• [Work to complete]: Below are some records. Retype exactly the lines from the one containing "For every named" through the one containing "選手・スタッフ (177, 55)", both included, skipping every picture.

(Stored dataset items)
= Beginning of Section =

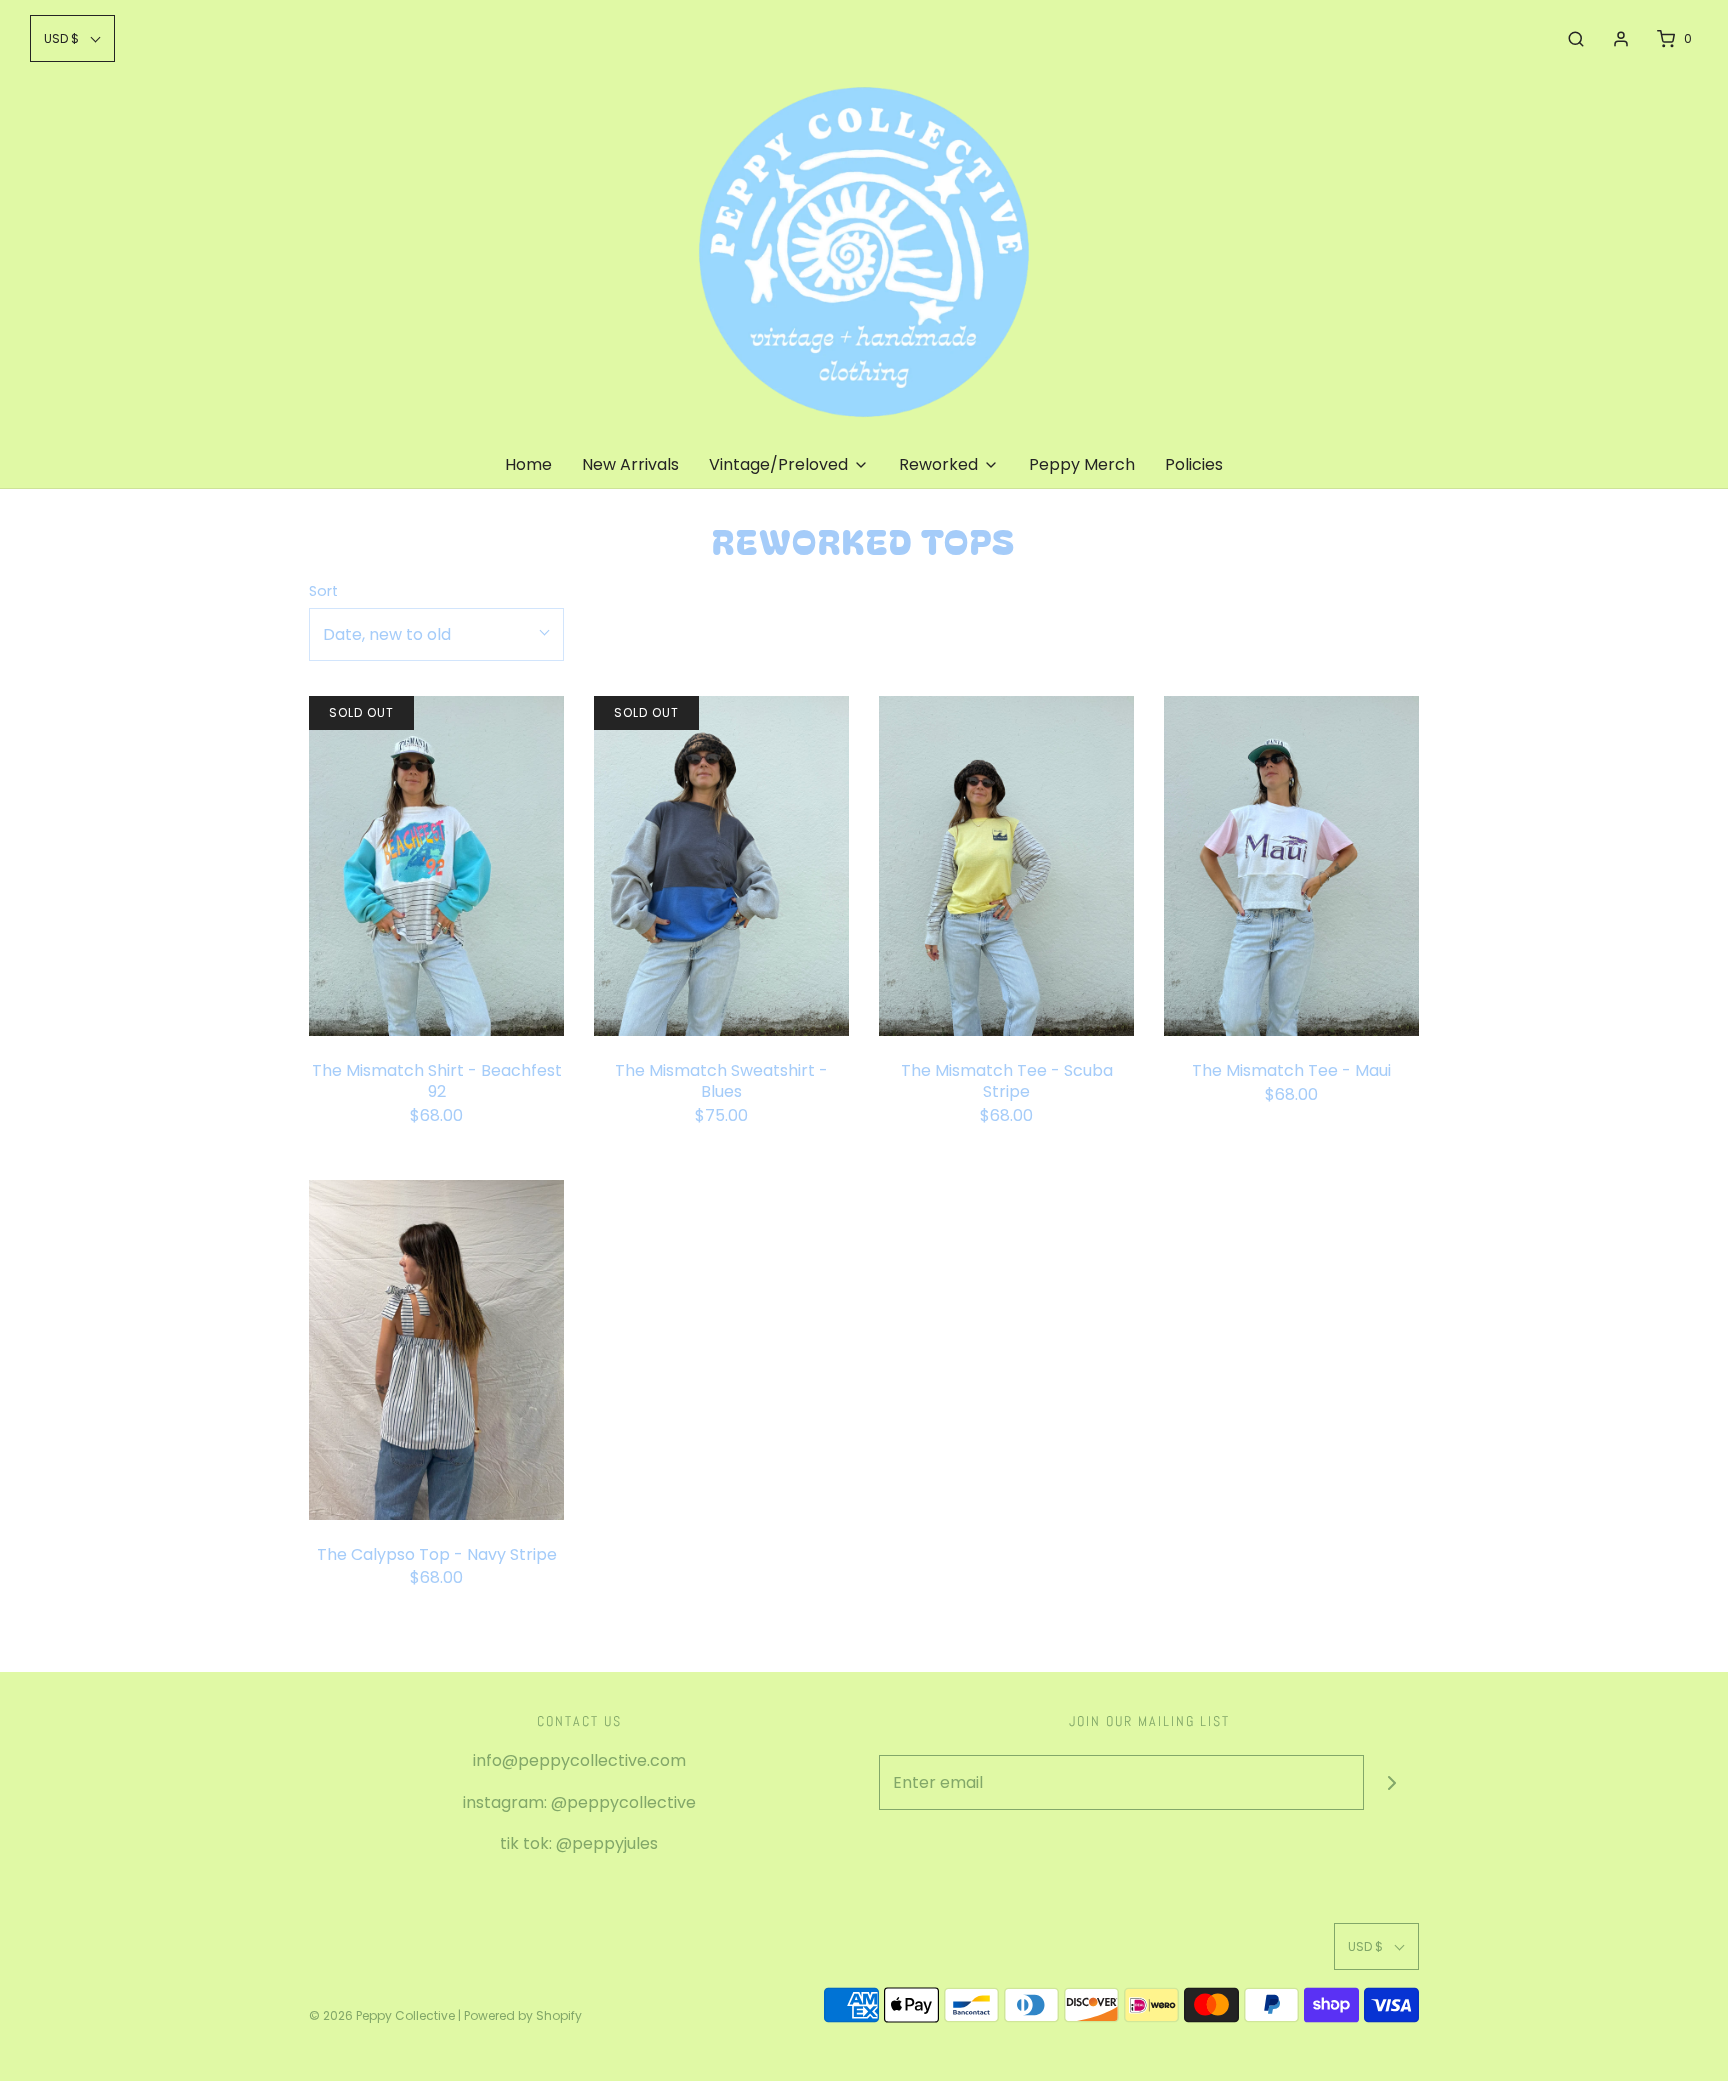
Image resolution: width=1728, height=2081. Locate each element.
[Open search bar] (1576, 39)
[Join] (1391, 1782)
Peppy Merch (1082, 464)
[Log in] (1621, 39)
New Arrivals (630, 464)
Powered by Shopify (523, 2015)
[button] (72, 38)
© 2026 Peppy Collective (382, 2015)
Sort (323, 591)
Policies (1194, 464)
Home (528, 464)
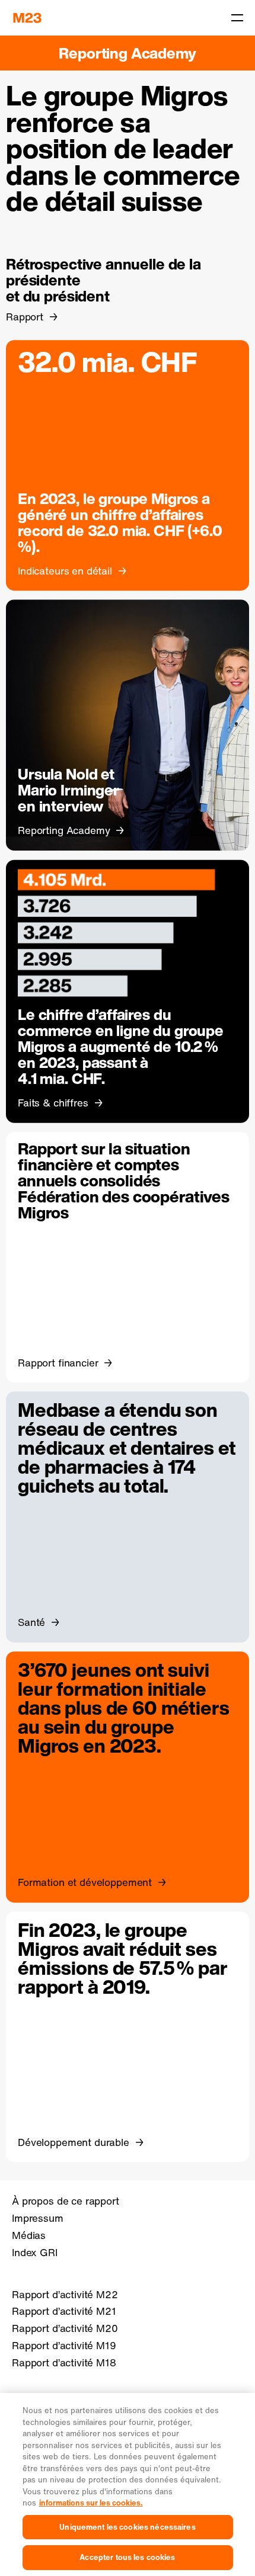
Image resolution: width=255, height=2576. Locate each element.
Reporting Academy (127, 53)
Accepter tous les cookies (127, 2557)
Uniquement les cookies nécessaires (127, 2527)
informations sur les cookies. (91, 2502)
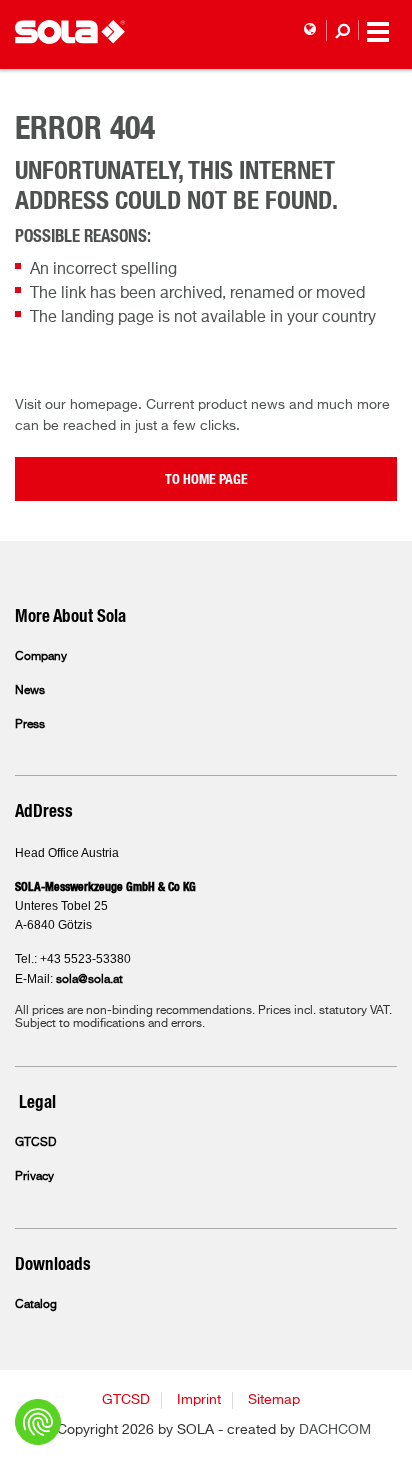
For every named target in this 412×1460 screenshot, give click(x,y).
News (30, 691)
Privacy (34, 1177)
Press (30, 725)
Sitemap (274, 1400)
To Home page (206, 480)
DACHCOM (335, 1430)
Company (41, 657)
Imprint (199, 1400)
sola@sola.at (89, 980)
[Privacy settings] (38, 1422)
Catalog (36, 1305)
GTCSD (35, 1143)
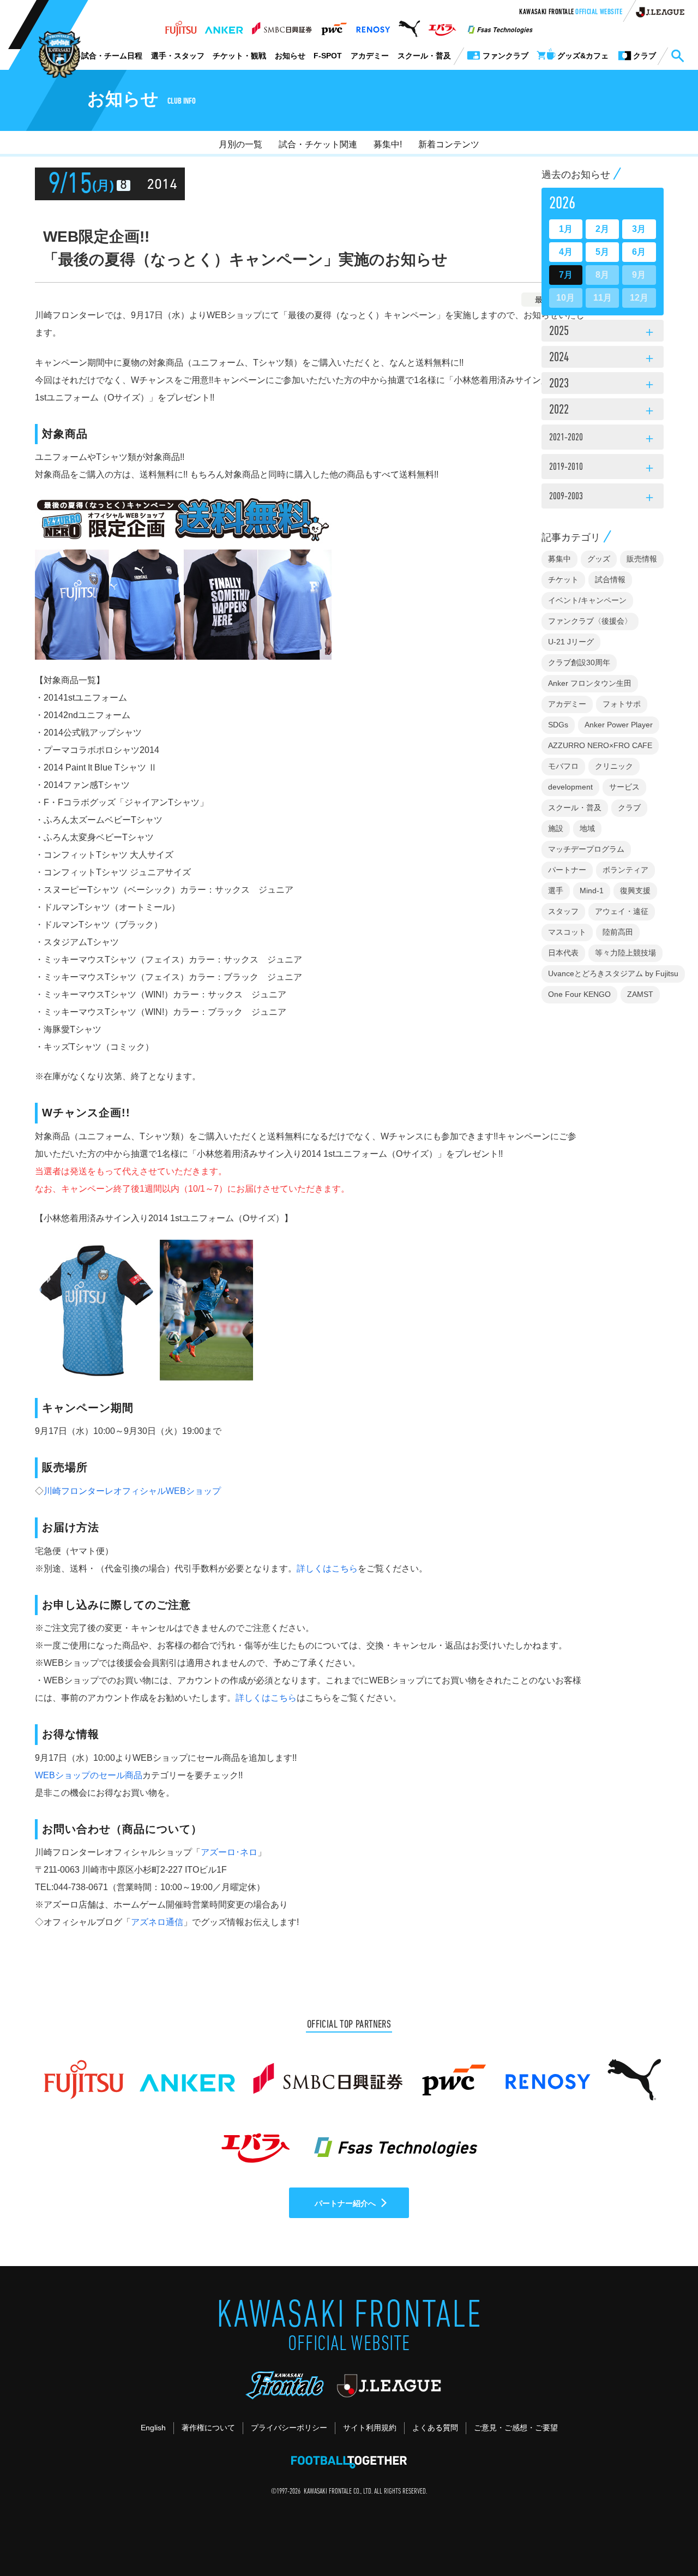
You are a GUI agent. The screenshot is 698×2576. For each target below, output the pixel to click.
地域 (587, 828)
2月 (602, 229)
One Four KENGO (579, 994)
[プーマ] (409, 26)
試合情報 (610, 579)
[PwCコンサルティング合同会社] (333, 26)
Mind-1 (592, 890)
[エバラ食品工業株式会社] (442, 26)
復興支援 (635, 890)
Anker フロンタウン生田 (589, 683)
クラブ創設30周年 (579, 662)
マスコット (567, 932)
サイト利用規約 (369, 2427)
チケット (563, 579)
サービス (624, 786)
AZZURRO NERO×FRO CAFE (600, 745)
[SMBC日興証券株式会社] (282, 26)
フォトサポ (622, 704)
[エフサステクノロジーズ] (500, 26)
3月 (639, 229)
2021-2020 (602, 439)
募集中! (388, 144)
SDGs (558, 724)
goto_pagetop (663, 2537)
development (570, 786)
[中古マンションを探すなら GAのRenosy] (373, 26)
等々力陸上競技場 (625, 952)
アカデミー (370, 55)
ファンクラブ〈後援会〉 (590, 621)
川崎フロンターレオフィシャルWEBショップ (132, 1491)
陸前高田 (618, 932)
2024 (602, 358)
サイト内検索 (677, 56)
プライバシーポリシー (289, 2427)
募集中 (559, 558)
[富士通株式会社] (181, 26)
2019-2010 (602, 468)
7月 (566, 274)
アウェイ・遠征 (621, 911)
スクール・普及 (424, 55)
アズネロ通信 (157, 1922)
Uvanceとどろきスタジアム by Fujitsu (613, 973)
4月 (566, 251)
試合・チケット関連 (318, 144)
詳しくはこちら (327, 1568)
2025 (602, 332)
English (153, 2427)
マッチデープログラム (586, 849)
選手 (555, 890)
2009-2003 (602, 498)
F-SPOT (328, 55)
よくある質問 (435, 2427)
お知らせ (290, 55)
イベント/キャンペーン (587, 600)
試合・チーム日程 (111, 55)
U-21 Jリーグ (571, 641)
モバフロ (563, 766)
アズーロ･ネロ (229, 1852)
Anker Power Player (619, 724)
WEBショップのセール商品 (88, 1775)
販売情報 (642, 558)
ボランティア (625, 869)
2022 (602, 411)
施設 (555, 828)
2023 (602, 385)
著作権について (208, 2427)
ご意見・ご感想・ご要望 (516, 2427)
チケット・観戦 (239, 55)
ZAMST (640, 994)
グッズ (598, 558)
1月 (566, 229)
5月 (602, 251)
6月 (639, 251)
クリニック (614, 766)
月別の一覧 (240, 144)
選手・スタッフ (177, 55)
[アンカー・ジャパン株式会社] (224, 26)
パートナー (567, 869)
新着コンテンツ (448, 144)
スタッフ (563, 911)
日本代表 (563, 952)
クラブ (629, 807)
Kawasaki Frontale (570, 12)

= End of Section =

• [Solution to this task]:
For every named target in this 412×1460 screenshot, give click(x,y).
News (30, 691)
Privacy (34, 1177)
Press (30, 725)
Sitemap (274, 1400)
To Home page (206, 480)
DACHCOM (335, 1430)
Company (41, 657)
Imprint (199, 1400)
sola@sola.at (89, 980)
[Privacy settings] (38, 1422)
Catalog (36, 1305)
GTCSD (35, 1143)
You are a GUI agent. The screenshot is 698×2576. For each target below, output the pixel to click.
地域 (587, 828)
2月 (602, 229)
One Four KENGO (579, 994)
[プーマ] (409, 26)
試合情報 (610, 579)
[PwCコンサルティング合同会社] (333, 26)
Mind-1 (592, 890)
[エバラ食品工業株式会社] (442, 26)
復興支援 (635, 890)
Anker フロンタウン生田 (589, 683)
クラブ創設30周年 (579, 662)
マスコット (567, 932)
サイト利用規約 (369, 2427)
チケット (563, 579)
サービス (624, 786)
AZZURRO NERO×FRO CAFE (600, 745)
[SMBC日興証券株式会社] (282, 26)
フォトサポ (622, 704)
[エフサステクノロジーズ] (500, 26)
3月 (639, 229)
2021-2020 (602, 439)
募集中! (388, 144)
SDGs (558, 724)
goto_pagetop (663, 2537)
development (570, 786)
[中古マンションを探すなら GAのRenosy] (373, 26)
等々力陸上競技場 (625, 952)
アカデミー (370, 55)
ファンクラブ〈後援会〉 (590, 621)
川崎フロンターレオフィシャルWEBショップ (132, 1491)
陸前高田 (618, 932)
2024 (602, 358)
サイト内検索 (677, 56)
プライバシーポリシー (289, 2427)
募集中 (559, 558)
[富士通株式会社] (181, 26)
2019-2010 (602, 468)
7月 (566, 274)
アウェイ・遠征 (621, 911)
スクール・普及 (424, 55)
アズネロ通信 (157, 1922)
Uvanceとどろきスタジアム by Fujitsu (613, 973)
4月 (566, 251)
試合・チケット関連 (318, 144)
詳しくはこちら (327, 1568)
2025 (602, 332)
English (153, 2427)
マッチデープログラム (586, 849)
選手 (555, 890)
2009-2003 (602, 498)
F-SPOT (328, 55)
よくある質問 (435, 2427)
お知らせ (290, 55)
イベント/キャンペーン (587, 600)
試合・チーム日程 (111, 55)
U-21 Jリーグ (571, 641)
モバフロ (563, 766)
アズーロ･ネロ (229, 1852)
Anker Power Player (619, 724)
WEBショップのセール商品 (88, 1775)
販売情報 (642, 558)
ボランティア (625, 869)
2022 (602, 411)
施設 (555, 828)
2023 (602, 385)
著作権について (208, 2427)
ご意見・ご感想・ご要望 (516, 2427)
チケット・観戦 (239, 55)
ZAMST (640, 994)
グッズ (598, 558)
1月 (566, 229)
5月 (602, 251)
6月 (639, 251)
クリニック (614, 766)
月別の一覧 (240, 144)
選手・スタッフ (177, 55)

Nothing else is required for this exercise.